During this year’s Electronic Entertainment Expo, Square Enix had Dissidia Final Fantasy NT on full display for gamers in attendance. The demo at the Square Enix booth was fully playable, so players could finally get a real taste of this arcade-style brawler. Fans of the original Dissidia Final Fantasy games for the PlayStation Portable will find the new installment familiar, but the upcoming PlayStation 4 title has some very notable differences as well.
This is a full console version for the PlayStation 4, so it has some new PlayStation 4 graphics and visuals. The graphics and visuals for the game definitely look topnotch.
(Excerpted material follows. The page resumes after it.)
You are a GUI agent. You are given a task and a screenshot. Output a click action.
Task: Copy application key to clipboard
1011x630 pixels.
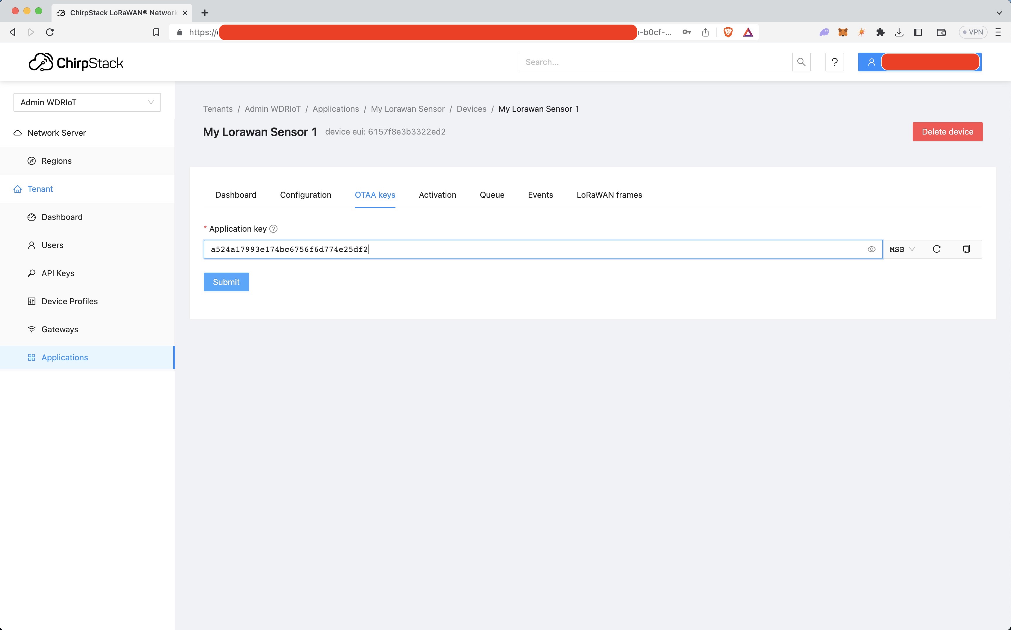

So, it’s great to see all these classic, iconic characters of Final Fantasy history and lore rendered with current-gen graphics and character designs, such as Cecil Harvey from Final Fantasy IV. The E3 demo had a nice variety of characters for players in attendance to choose from as well, including such franchise luminaries as Cloud Strife from Final Fantasy VII, Squall Leonhart from Final Fantasy VIII, Lighting from Final Fantasy XV and Tidus from Final Fantasy X. Even the Onion Knight from Final Fantasy III is playable. The demo had a total of 14 playable characters to choose from, which was nice, so the final version should stand to have even more characters for the roster. Overall, the character variety for the roster looks very promising so far. The final product is set to feature a roster of over 20 characters.
Now for one thing, this new Dissidia installment was not developed by Square Enix. It was actually developed by Team Ninja, and the game definitely has a Team Ninja feel with its gameplay. It’s a bit reminiscent of Team Ninja and Koei Tecmo working on The Legend of Zelda: Hyrule Warriors for Nintendo. That being said, as a team brawler game, the demo was a lot of fun and really worked. The demo at E3 showcased the three-versus-three team brawler mode. So, it’s all about assembling a team of three characters and facing another three teams of Final Fantasy characters. The game even has a chat wheel for characters to communicate. Before a match, each team also gets to vote on their Summon Creature to use during a battle, such as Odin, Ifrit, Shiva or Bahamut. So, even the Summon Creatures are classic and iconic creatures of the Final Fantasy franchise. After a certain amount of time and building up a summon meter, players can summon the creature during the battle.
The game is focused on real-time combat and battles, so this isn’t an RPG or action-RPG. Each character appears to have multiple sets of attacks to choose from. Some of the abilities can reinforce HP. There’s definitely an element to building up energy meters to focusing and releasing more powerful attacks. Releasing the combos and fighting with the giant swords of the likes of Cloud and Squall can be very satisfying. The controls and combat for the demo were all very responsive for the most part. The gameplay maps also give you plenty of room to play around with.
In terms of the combat, it’s fairly easy to set up your target and battle your designated opponent. Gameplay allows players to switch targets, so players aren’t stuck fighting only one character during a battle. So, players do have the opportunity double-team or even run away from a particular opponent to switch to another one. For the team battles, good teamwork definitely helps. In terms of attacks, there are the Bravery attacks, which will lower the fighters’ Bravery stats and the HP attacks, which will lower HP based on a character’s Bravery level. Once a player’s Bravery level gets to zero, a Bravery break can be performed. Players are also equipped with dashing and jumps to traverse around the maps, and there looked to be a nice variety of combat arenas and terrain to choose from. Overall, the combat and gameplay were very seamless. It seems the fights can definitely descend into button mashing, but having a good strategy is key to domination as well as supporting the other teammates.
What’s also interesting about the Summons is that they can be a make or break technique for a fight. However, even in a fight where one team is behind, utilizing the Summons won’t necessarily turn the tide back in the opposing side’s favor. That’s probably preferable that the Summons have not been made too overpowered, so they won’t necessarily cost you a fight if the other side successfully uses one.
The demo was not without its flaws. The game’s camera system is a bit wonky. After multiple play throughs for the demo, the camera seems to get a bit lost at times. Other times, it has trouble centering on the characters you want for the battle, or it would even lose your characters during the skirmishes. The camera system is just a little too frenetic and all over the place. Hopefully, this is something that the developers can fine tune or really smooth out for the final release.
While the focus of the game is online, multiplayer 3v3 battles, there will be offline gameplay as well. I was told by Square Enix representatives at E3 that there will be some type of single-player, story-based mode.
This game looks like a nice companion to 2017 being the 30th anniversary of the franchise, and it definitely celebrates the franchise’s entire history. Dissidia Final Fantasy NT is in development for an early 2018 release in North America. The console version of the game will be available exclusively for the PlayStation 4.